Respected Sir/Madam,
The Board of Directors of the Company at their Board Meeting held on Monday, August 04, 2025, at 02:45 P.M. through Video Conferencing at the Registered Office of the Company, inter alia transacted the following businesses:
- Subject to the approval of members, the Board has approved to create, offer, issue and allot up to 14,46,500 (Fourteen Lakhs Forty-Six Thousand and Five Hundred) fully paid up equity shares of face value of Rs. 10/- (Rupees Ten only) of the Company to allottee belonging to the non-promoter group category of the Company on a preferential basis in accordance with provisions of Section 23, 42 and Section 62(1)(c) of the Companies Act, 2013, as amended read with Companies (Prospectus and Allotment of Securities) Rules, 2014, as amended and the Companies (Share Capital and Debentures) Rules, 2014, as amended, Chapter V of the SEBI (Issue of Capital and Disclosure Requirements) Regulations, 2018, as amended (“SEBI ICDR Regulations”), the SEBI (Listing Obligations And Disclosure Requirements) Regulations, 2015, as amended and such other acts / rules / regulations applicable, at a price of Rs. 2074/- (Rupees Two Thousand and Seventy-Four only) per equity share including premium of Rs. 2064/- (Rupees Two Thousand and Sixty-Four only) aggregating to an amount up to Rs. 3,00,00,41,000 /- (Rupees Three Hundred Crore Forty-One Thousand Only) subject to necessary approvals of other regulatory authorities, as may be applicable.

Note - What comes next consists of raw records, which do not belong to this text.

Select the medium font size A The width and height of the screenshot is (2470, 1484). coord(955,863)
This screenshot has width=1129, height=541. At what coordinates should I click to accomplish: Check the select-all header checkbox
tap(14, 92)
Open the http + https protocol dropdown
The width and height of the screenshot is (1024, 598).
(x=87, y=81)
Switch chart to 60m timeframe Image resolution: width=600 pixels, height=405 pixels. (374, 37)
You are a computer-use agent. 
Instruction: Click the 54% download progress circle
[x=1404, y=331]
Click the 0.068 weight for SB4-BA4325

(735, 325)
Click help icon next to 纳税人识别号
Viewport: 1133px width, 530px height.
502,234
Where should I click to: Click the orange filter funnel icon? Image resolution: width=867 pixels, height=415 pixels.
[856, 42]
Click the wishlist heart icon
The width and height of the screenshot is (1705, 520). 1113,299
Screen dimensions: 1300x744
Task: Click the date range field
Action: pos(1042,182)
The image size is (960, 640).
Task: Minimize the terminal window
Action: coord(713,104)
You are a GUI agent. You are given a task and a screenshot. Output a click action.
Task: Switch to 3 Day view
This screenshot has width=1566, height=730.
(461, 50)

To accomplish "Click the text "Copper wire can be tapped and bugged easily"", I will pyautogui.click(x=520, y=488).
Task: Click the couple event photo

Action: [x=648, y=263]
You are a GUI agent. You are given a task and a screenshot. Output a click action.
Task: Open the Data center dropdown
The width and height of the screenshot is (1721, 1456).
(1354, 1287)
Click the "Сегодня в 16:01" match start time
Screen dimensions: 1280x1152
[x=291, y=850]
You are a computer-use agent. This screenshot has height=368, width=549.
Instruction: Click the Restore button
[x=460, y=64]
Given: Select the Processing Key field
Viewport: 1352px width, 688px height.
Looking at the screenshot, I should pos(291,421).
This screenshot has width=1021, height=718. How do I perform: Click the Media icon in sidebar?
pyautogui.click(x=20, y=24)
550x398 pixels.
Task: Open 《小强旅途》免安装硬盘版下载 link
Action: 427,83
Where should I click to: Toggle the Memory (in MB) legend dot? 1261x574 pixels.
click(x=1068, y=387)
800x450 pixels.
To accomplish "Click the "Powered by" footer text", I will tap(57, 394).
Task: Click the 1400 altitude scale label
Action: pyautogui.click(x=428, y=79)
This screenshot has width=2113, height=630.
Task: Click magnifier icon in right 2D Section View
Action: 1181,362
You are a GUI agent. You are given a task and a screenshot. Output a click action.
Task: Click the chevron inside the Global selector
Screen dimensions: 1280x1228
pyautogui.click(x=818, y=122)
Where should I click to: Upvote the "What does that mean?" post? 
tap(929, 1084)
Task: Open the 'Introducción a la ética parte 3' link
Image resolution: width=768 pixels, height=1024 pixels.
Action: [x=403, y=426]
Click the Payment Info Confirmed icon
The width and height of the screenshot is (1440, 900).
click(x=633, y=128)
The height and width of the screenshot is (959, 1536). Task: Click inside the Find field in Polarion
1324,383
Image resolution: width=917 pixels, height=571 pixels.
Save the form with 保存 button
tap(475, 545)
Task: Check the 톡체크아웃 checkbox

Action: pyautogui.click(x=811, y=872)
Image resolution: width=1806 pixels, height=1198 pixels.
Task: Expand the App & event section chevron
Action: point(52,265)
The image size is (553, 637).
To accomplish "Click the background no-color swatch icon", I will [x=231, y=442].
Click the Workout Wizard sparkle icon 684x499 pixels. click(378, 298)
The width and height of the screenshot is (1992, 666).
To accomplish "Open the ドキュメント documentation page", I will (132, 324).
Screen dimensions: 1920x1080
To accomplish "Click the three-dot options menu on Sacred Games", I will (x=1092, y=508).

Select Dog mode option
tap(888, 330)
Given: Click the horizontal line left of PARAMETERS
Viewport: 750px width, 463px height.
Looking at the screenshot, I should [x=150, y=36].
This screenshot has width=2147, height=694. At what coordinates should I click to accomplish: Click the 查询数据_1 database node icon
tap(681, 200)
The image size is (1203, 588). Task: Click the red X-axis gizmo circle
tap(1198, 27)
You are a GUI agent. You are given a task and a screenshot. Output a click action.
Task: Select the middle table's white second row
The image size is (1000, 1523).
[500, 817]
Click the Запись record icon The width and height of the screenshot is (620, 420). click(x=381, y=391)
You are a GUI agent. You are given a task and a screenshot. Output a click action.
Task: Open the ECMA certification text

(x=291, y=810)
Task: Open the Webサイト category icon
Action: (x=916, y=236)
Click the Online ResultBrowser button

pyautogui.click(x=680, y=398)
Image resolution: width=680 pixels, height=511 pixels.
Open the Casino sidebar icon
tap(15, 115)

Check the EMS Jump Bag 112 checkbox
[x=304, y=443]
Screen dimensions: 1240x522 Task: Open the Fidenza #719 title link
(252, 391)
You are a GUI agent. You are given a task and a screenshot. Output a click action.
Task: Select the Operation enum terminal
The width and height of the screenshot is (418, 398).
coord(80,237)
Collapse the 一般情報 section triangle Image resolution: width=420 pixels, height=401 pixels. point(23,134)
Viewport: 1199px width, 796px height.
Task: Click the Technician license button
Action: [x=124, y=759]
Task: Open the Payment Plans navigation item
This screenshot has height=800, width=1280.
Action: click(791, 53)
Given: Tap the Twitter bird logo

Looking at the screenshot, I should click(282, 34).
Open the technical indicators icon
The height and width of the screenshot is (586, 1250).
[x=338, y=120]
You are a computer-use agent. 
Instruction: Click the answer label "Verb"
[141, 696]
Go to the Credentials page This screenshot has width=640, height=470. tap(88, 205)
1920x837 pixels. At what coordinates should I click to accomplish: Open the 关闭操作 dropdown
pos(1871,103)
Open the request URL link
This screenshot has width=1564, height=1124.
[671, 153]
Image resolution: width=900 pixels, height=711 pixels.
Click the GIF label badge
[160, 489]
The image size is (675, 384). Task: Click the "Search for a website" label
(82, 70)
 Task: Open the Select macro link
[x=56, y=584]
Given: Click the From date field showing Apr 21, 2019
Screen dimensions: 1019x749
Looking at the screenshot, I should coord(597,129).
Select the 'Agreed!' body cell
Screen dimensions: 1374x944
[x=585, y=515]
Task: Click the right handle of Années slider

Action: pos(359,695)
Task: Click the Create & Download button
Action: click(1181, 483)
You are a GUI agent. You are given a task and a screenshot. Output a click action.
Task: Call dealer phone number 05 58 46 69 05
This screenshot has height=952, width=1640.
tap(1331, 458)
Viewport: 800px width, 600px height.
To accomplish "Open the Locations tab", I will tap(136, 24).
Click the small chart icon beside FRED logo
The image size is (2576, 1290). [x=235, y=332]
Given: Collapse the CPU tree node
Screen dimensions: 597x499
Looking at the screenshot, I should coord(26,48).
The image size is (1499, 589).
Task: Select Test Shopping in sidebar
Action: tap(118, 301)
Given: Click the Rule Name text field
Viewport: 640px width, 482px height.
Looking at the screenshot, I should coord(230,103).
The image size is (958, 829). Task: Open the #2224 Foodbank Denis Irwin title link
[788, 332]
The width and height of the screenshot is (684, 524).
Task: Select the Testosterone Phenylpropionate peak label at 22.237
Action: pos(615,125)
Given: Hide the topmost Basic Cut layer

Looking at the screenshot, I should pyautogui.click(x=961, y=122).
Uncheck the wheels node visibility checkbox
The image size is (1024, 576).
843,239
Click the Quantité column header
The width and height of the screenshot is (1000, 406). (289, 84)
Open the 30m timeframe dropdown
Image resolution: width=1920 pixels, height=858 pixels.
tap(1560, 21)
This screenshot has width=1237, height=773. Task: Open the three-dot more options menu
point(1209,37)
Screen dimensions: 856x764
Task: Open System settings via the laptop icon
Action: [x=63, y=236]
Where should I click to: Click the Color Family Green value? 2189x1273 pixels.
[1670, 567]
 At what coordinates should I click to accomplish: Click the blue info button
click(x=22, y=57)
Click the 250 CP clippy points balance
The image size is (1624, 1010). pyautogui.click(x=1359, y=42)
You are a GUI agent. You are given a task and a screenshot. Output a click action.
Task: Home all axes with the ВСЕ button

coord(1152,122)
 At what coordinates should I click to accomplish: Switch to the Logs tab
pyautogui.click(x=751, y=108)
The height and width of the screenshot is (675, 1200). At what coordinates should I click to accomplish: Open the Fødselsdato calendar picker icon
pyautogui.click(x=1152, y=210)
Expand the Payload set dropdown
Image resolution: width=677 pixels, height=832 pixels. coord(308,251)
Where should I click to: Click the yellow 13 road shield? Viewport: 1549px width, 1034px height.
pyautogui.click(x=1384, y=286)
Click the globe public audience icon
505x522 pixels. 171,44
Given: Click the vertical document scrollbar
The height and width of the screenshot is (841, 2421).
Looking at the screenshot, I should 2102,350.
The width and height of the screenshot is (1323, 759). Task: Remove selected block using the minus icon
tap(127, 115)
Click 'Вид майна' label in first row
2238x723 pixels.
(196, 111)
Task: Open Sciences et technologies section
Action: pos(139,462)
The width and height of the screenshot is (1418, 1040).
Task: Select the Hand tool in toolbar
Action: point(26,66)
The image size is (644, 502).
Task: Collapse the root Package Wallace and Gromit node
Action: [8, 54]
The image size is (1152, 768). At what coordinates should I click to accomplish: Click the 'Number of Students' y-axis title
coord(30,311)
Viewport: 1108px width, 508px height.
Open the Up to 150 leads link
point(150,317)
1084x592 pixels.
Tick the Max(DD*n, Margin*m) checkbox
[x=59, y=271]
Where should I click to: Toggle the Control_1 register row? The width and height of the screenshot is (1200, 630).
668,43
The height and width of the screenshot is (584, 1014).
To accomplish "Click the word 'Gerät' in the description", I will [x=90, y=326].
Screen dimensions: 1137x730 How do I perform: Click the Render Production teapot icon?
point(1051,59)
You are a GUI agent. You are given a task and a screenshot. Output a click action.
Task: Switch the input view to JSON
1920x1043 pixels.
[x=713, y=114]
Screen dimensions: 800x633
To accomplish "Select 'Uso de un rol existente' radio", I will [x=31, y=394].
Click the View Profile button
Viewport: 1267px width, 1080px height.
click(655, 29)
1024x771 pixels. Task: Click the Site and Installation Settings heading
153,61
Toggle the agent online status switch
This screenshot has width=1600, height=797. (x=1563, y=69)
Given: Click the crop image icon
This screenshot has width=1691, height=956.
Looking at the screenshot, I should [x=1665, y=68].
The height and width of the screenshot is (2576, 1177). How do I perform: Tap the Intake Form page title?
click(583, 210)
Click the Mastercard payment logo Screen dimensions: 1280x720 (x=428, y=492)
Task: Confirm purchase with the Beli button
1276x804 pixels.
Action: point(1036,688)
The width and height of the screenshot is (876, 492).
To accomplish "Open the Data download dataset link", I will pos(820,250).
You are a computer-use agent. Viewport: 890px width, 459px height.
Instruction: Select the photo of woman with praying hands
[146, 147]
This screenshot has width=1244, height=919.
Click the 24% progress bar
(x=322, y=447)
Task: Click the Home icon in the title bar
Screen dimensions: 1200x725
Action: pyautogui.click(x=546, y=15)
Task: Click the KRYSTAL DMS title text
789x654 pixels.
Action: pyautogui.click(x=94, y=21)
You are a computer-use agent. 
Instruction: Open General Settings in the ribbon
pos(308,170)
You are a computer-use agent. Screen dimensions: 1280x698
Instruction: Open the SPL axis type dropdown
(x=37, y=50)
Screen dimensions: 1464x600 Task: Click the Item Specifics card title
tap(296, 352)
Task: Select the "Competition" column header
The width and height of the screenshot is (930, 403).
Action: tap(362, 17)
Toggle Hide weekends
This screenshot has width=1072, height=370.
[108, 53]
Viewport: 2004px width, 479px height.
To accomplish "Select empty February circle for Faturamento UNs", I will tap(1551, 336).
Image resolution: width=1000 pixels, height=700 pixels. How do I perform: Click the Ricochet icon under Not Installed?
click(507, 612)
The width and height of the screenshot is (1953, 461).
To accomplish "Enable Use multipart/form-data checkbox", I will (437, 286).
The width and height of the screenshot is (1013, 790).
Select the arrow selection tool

The details in respect of the Preferential Issue, as required to be disclosed under Regulation 30 of the SEBI Listing Regulations, read with the SEBI Circular No. SEBl/HO/CFD/CFD-PoD-1/P/CIR/2023/123 on disclosure of material events/ information by listed entities, dated July 13, 2023 ("SEBI Disclosure Circular") is set out below at Annexure - A and Annexure - B.
-
Considered and approved notice convening an Extraordinary General Meeting (EGM) of the Company scheduled to be held on Thursday, August 28, 2025, held through Video Conference (VC) / Other Audio Visual Means (OAVM) at 12:30 P.M. to transact the businesses cited in the said EGM Notice.
-
For EGM, Board has decided Friday, August 22, 2025 as the cut-off date for the purpose of e-voting. E-voting will start on Monday, August 25, 2025 at 9:00 IST and will end on Wednesday, August 27, 2025 at 17:00 IST. Board has also appointed M/s Kala Agarwal (Membership No. 5976), Practicing Company Secretaries, Mumbai, as a scrutinizer to scrutinize the remote e-voting process and votes casted during EGM of the Company.
-
Noted Valuation report submitted by registered valuer Mr. Navin Khandewal (PAN:ACBPK8517B), a SEBI Registered Valuer having Registration No. IBBI/RV/05/2019/10779.
TRADING WINDOW:-
Further, pursuant to Securities and Exchange Board of India (Prohibition of Insider Trading) Regulations, 2015 as amended and the Company’s Code of Conduct to regulate, monitor and report trading by designated persons and immediate relatives of Designated Persons (“Code), and in furtherance to our intimation dt. June 30, 2025, the Trading Window for trading in the Securities of the Company has been closed from Tuesday, July 01, 2025, and will remain closed till 48 hours after the announcement of the financial results of the Company for all Designated Persons and immediate relatives of Designated Persons covered under the Code of the Company.
The meeting of the Board of Directors commenced at 02:45 P.M and concluded at 03:55 P.M.
Kindly take the above on your record and acknowledge the receipt.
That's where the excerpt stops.